» **DATA TO PROCESS**:

--

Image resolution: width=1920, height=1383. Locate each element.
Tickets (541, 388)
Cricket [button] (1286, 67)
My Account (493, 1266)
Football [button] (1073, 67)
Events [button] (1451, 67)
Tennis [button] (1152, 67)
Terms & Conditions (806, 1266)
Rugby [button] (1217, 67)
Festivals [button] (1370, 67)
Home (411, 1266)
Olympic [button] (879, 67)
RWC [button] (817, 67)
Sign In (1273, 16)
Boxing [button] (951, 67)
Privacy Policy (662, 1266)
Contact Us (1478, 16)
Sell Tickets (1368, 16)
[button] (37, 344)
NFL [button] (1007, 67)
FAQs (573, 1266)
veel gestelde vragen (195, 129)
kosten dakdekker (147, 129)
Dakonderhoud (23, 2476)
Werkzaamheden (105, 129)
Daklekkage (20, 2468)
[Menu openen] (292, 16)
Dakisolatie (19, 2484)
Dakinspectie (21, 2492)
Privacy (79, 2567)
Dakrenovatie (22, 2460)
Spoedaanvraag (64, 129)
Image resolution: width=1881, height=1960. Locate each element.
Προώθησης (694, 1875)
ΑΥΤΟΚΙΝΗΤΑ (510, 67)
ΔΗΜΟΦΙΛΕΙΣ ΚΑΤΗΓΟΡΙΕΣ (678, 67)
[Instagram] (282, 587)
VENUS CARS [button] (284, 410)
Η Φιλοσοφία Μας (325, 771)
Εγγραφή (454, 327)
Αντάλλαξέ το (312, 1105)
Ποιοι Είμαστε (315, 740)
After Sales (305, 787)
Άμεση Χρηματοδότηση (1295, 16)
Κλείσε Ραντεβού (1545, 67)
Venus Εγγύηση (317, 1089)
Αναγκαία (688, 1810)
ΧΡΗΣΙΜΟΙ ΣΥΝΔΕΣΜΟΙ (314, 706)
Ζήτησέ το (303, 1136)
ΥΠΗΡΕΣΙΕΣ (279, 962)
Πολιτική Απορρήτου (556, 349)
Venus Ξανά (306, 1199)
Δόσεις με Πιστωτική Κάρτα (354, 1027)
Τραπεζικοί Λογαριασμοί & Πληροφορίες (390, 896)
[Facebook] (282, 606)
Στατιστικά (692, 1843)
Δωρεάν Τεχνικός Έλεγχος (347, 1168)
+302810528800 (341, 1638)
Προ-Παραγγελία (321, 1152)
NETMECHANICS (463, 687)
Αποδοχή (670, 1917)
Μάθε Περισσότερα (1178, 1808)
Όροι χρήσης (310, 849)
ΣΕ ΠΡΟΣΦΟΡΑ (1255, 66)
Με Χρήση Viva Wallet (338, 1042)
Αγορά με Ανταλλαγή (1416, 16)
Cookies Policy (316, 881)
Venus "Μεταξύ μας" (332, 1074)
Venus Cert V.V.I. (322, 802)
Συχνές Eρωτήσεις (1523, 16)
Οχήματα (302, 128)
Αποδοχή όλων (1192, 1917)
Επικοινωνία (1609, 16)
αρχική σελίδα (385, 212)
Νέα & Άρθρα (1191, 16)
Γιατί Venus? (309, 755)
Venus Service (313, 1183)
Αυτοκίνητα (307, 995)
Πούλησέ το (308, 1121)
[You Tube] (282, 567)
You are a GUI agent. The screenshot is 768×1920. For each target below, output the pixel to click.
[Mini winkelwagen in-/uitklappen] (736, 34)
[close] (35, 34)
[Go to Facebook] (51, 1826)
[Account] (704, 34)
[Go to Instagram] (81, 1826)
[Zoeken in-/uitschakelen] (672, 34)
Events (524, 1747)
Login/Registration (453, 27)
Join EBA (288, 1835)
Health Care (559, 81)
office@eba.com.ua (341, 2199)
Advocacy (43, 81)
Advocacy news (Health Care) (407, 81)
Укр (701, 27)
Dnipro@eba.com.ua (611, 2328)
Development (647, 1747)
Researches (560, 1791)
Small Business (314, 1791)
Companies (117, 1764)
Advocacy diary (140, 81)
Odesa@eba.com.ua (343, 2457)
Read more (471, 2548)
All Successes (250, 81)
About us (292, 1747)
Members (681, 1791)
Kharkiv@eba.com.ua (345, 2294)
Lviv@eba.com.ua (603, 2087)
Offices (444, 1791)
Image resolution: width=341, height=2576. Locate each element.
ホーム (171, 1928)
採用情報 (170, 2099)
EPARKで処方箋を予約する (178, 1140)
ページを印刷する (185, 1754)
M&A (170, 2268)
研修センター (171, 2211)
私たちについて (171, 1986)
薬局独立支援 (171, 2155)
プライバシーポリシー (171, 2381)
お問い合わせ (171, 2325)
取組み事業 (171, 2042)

--

» **TASK DESCRIPTION**: Every line in the material above that has the word "height" should be copied.

» **WRITTEN RESPONSE**:
Image resolution: width=1920, height=1383. Locate each element.
Image resolution: width=1881, height=1960. Locate each element.
Image resolution: width=341, height=2576. Locate each element.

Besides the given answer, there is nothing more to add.